Extracted data entries

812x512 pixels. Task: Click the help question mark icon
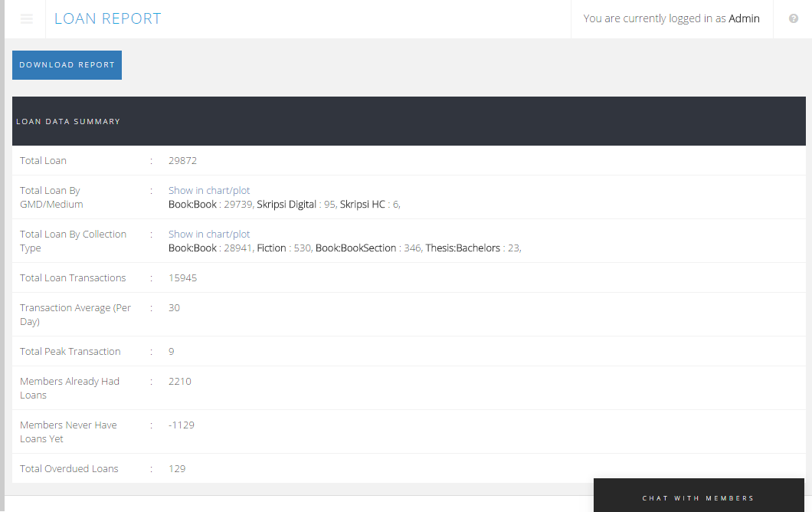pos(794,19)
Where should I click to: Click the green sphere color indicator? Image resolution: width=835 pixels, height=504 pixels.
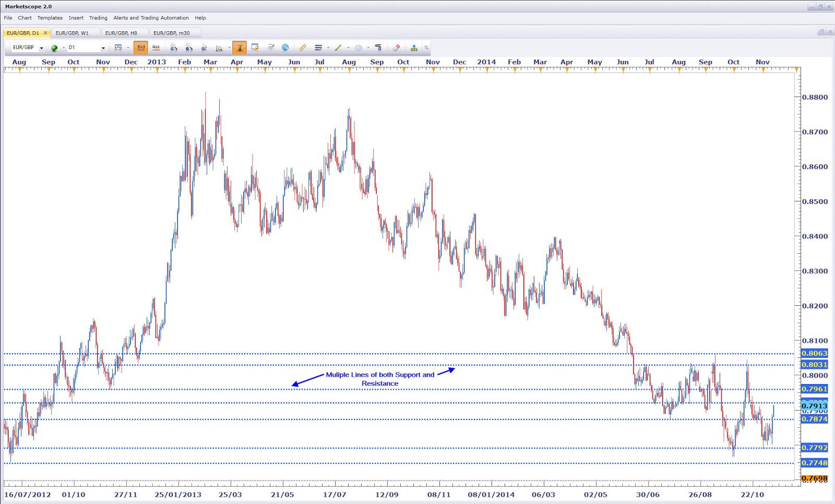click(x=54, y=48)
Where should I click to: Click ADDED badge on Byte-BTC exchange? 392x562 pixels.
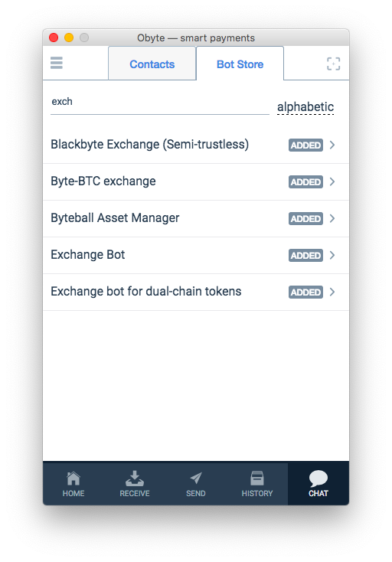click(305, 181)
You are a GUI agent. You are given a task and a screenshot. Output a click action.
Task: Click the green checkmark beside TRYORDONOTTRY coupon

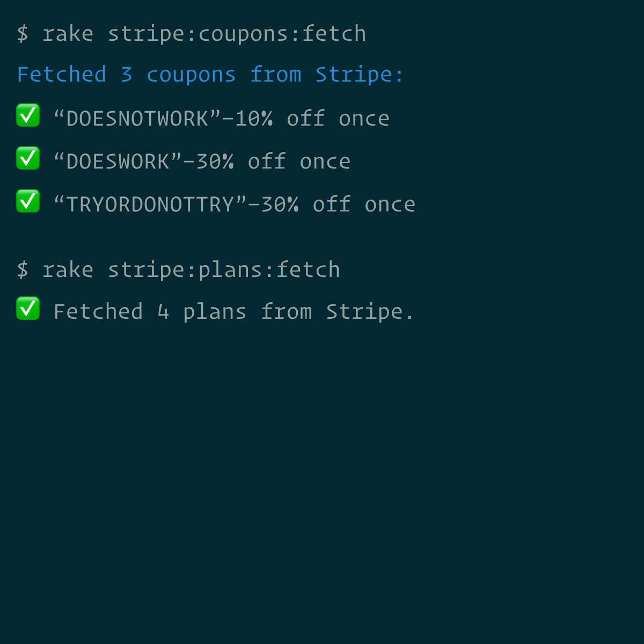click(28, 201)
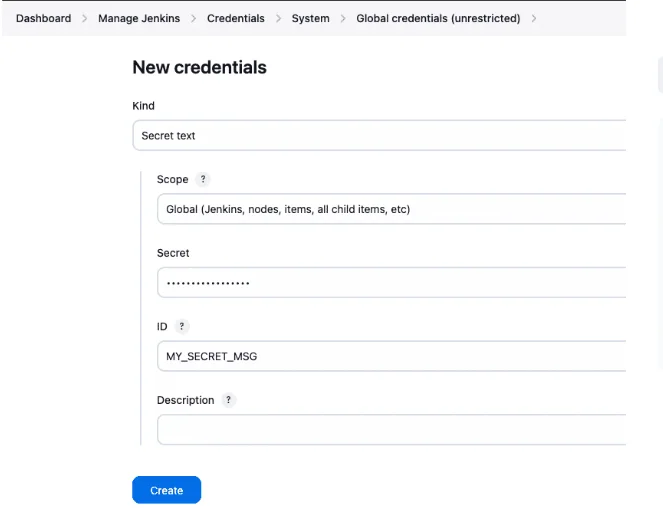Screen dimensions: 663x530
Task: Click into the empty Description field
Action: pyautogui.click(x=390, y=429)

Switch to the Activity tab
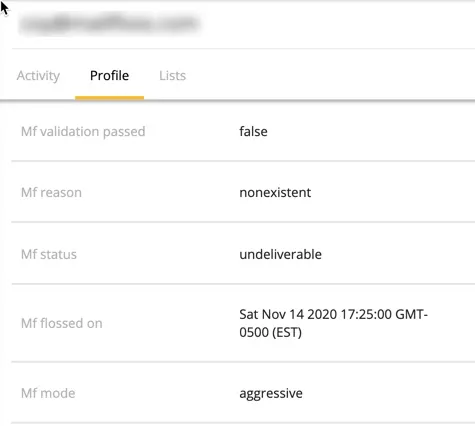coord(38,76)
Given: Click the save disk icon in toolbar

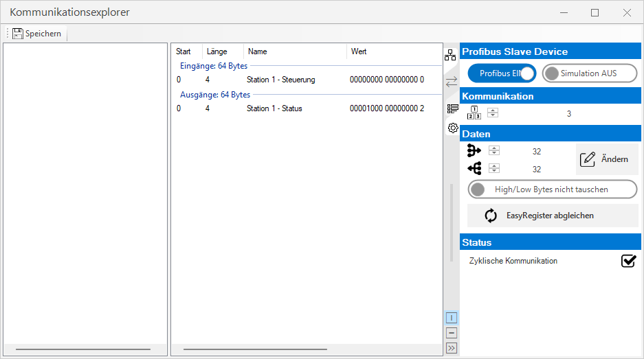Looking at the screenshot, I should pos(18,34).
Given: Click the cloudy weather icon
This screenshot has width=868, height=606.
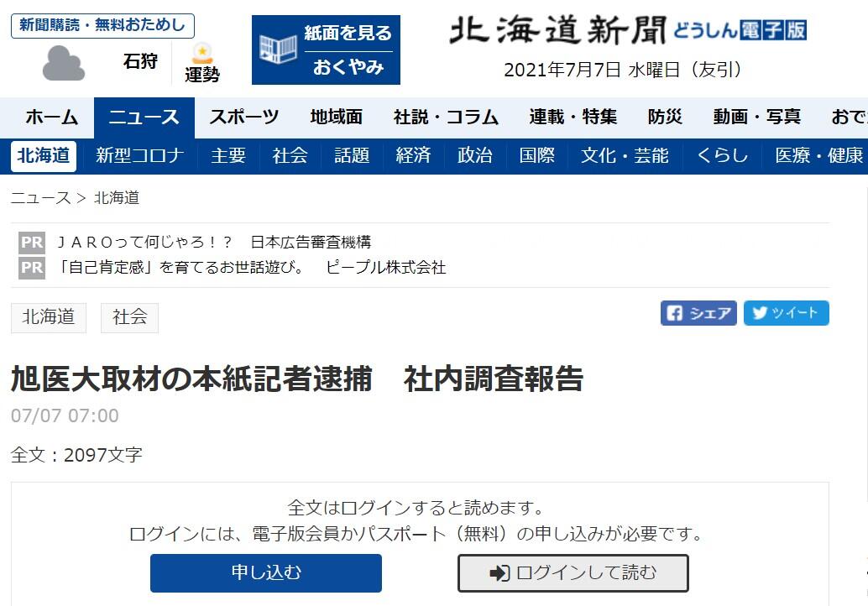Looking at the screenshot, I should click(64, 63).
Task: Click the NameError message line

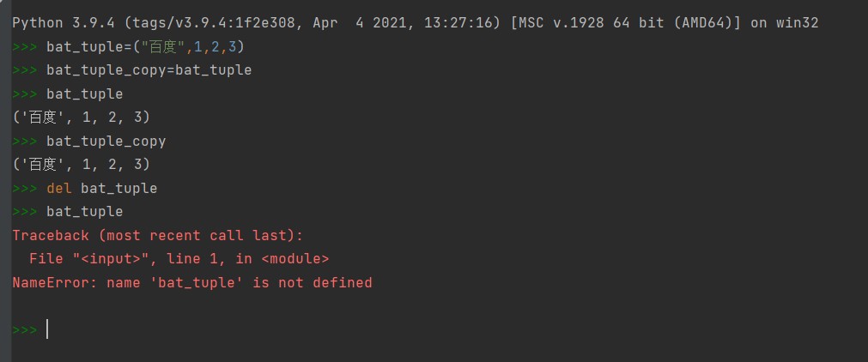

WHAT YOU SHOULD DO:
Restate each entry exactly, omitting pictures.

ANSWER SPACE:
812x512 pixels. Task: Click the help question mark icon
pos(794,19)
Where should I click to: Click the green sphere color indicator? Image resolution: width=835 pixels, height=504 pixels.
click(x=54, y=48)
Where should I click to: Click ADDED badge on Byte-BTC exchange? 392x562 pixels.
click(305, 181)
You are a GUI agent. You are given a task and a screenshot. Output a click action.
Task: Click the green checkmark beside TRYORDONOTTRY coupon

click(28, 201)
Screen dimensions: 663x530
Task: Click into the empty Description field
Action: pyautogui.click(x=390, y=429)

Switch to the Activity tab
coord(38,76)
Given: Click the save disk icon in toolbar

Looking at the screenshot, I should pos(18,34).
Given: Click the cloudy weather icon
This screenshot has width=868, height=606.
Looking at the screenshot, I should click(64, 63).
Task: Click the NameError message line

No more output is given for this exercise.